For future reference, whenever you see the following symptoms in Firefox with NVDA, it is almost certainly due to WM_GETOBJECT failure:
1. NVDA reports "unknown" (but not defunct).
2. NVDA developer info reports that IAccessibleObject is an IAccessible instead of an IAccessible2.
Failure:
IAccessibleObject: <POINTER(IAccessible) ptr=0xe4071d0 at 10157530>
Normal:
IAccessibleObject: <POINTER(IAccessible2) ptr=0xdd0a0c4 at 4c368a0>
3. NVDA developer info reports a non-0 IAccessibleChildID.
Failure:
IAccessibleChildID: -487324912
Normal:
IAccessibleChildID: 0
Flags: needinfo?(jamie)
Thanks Jamie! Adjusting the summary accordingly. I also asked on the Release Drivers if something called OMTC that was recently enabled for Windows builds could have something to do with these failures. I know for a fact that there was nothing in our MSAA code recently that changed, which could account for this massive increase in failures that I am experiencing on two machines.
Summary: Frequent loss of focus when navigating around web pages with NVDA → Significant increase of WM_GETOBJECT handling failures
It should be some ipc code change. We need to know what bug caused a regression.
cc'ing Bas as bug 899785 assignee
Could this be related to bug 933733?
Flags: needinfo?(jmathies)
Additional info: Setting layers.offmainthreadcomposition.enabled to "false" in about:config also makes the problem go away. So this is directly related to OMTC indeed.
(In reply to Bas Schouten (:bas.schouten) from comment #10)
> Could this be related to bug 933733?

Do either of the threads involved in omtc create a chromium TYPE_MOZILLA_UI loop? If so the problem could be deferred message handling in WindowsMessageLoop.
Flags: needinfo?(jmathies)
(In reply to Jim Mathies [:jimm] from comment #12)
> (In reply to Bas Schouten (:bas.schouten) from comment #10)
> > Could this be related to bug 933733?
> 
> Do either of the threads involved in omtc create a chromium TYPE_MOZILLA_UI
> loop?

How to check that?

> If so the problem could be deferred message handling in
> WindowsMessageLoop.

can you describe please how all it works? I think either of a11y devs has certain lack of knowledge in the area.
(In reply to Jim Mathies [:jimm] from comment #12)
> (In reply to Bas Schouten (:bas.schouten) from comment #10)
> > Could this be related to bug 933733?
> 
> Do either of the threads involved in omtc create a chromium TYPE_MOZILLA_UI
> loop? If so the problem could be deferred message handling in
> WindowsMessageLoop.

Well... the -main- thread is involved with OMTC? That presumably is a MOZILLA_UI loop. The non-main-thread loops shouldn't be. I wrote a patch for IPC for that.
(In reply to alexander :surkov from comment #13)
> > Do either of the threads involved in omtc create a chromium TYPE_MOZILLA_UI
> > loop?
> 
> How to check that?

Running a debug build with an ally client connected might show some useful errors if the problem is in the deferred message handling. It'll dump error info if it's trying to handle windowing events that it can't support. (WM_GETOBJECT isn't currently supported.)
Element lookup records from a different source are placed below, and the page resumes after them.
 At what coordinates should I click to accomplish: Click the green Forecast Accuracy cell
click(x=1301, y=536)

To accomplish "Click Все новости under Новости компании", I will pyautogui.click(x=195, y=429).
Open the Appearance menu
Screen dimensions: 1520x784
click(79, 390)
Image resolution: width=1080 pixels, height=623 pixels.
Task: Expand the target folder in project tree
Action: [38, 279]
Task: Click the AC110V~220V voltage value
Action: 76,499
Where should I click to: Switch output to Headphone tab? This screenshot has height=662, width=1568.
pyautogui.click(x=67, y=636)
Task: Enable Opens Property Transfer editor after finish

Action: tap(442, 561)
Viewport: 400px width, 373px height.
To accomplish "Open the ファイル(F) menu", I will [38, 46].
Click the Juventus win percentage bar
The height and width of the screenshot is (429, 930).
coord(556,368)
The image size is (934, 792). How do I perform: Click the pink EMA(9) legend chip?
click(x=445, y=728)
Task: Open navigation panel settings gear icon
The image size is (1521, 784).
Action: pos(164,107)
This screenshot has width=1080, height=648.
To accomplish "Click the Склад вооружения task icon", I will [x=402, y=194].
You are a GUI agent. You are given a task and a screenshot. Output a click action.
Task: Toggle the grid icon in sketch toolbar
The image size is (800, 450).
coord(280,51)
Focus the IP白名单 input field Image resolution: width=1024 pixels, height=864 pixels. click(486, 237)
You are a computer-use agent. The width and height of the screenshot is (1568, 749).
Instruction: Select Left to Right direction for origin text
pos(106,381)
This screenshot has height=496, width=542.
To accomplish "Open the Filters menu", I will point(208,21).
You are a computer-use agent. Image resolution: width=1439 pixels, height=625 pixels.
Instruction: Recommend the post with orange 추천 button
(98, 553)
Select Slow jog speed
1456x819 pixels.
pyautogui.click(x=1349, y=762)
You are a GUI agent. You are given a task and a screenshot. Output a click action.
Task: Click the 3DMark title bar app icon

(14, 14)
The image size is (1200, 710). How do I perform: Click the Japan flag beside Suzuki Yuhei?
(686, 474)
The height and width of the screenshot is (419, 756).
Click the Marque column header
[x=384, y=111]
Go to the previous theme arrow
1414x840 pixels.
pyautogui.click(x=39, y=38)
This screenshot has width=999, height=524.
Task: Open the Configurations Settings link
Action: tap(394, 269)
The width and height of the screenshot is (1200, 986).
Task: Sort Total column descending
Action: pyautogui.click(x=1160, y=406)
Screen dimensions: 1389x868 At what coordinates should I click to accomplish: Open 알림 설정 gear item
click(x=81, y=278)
What we may have to do is disable omtc when an ally client is connected, similar to what we discussed about disabling e10s.
> What we may have to do is disable omtc when an ally client is connected,
> similar to what we discussed about disabling e10s.

don't the grafix people want to kill off support for non omtc though?
(In reply to Trevor Saunders (:tbsaunde) from comment #16)
> > What we may have to do is disable omtc when an ally client is connected,
> > similar to what we discussed about disabling e10s.
> 
> don't the grafix people want to kill off support for non omtc though?

No idea. Bas?

Before we go this route though we should figure out what's going wrong here. Might be an easy fix.
(In reply to Jim Mathies [:jimm] from comment #17)
> (In reply to Trevor Saunders (:tbsaunde) from comment #16)
> > > What we may have to do is disable omtc when an ally client is connected,
> > > similar to what we discussed about disabling e10s.
> > 
> > don't the grafix people want to kill off support for non omtc though?
> 
> No idea. Bas?
> 
> Before we go this route though we should figure out what's going wrong here.
> Might be an easy fix.

Jim, do you have cycles to look at this? (Are you the right person?)
(In reply to David Bolter [:davidb] from comment #18)
> (In reply to Jim Mathies [:jimm] from comment #17)
> > (In reply to Trevor Saunders (:tbsaunde) from comment #16)
> > > > What we may have to do is disable omtc when an ally client is connected,
> > > > similar to what we discussed about disabling e10s.
> > > 
> > > don't the grafix people want to kill off support for non omtc though?
> > 
> > No idea. Bas?
> > 
> > Before we go this route though we should figure out what's going wrong here.
> > Might be an easy fix.
> 
> Jim, do you have cycles to look at this? (Are you the right person?)

Yeah I've been lent out to Bas help on omtc where needed. It would be great if someone could walk me through getting an ally client (preferably something build into windows vs. third party) running that reproduces the issue.
(In reply to Jim Mathies [:jimm] from comment #19)
> It would be great
> if someone could walk me through getting an ally client (preferably
> something build into windows vs. third party) running that reproduces the
> issue.

Unfortunately, Narrator (built into Windows) is not an option because it doesn't use MSAA/Iaccessible2 to access stuff. Your best bet is to get NVDA and use that.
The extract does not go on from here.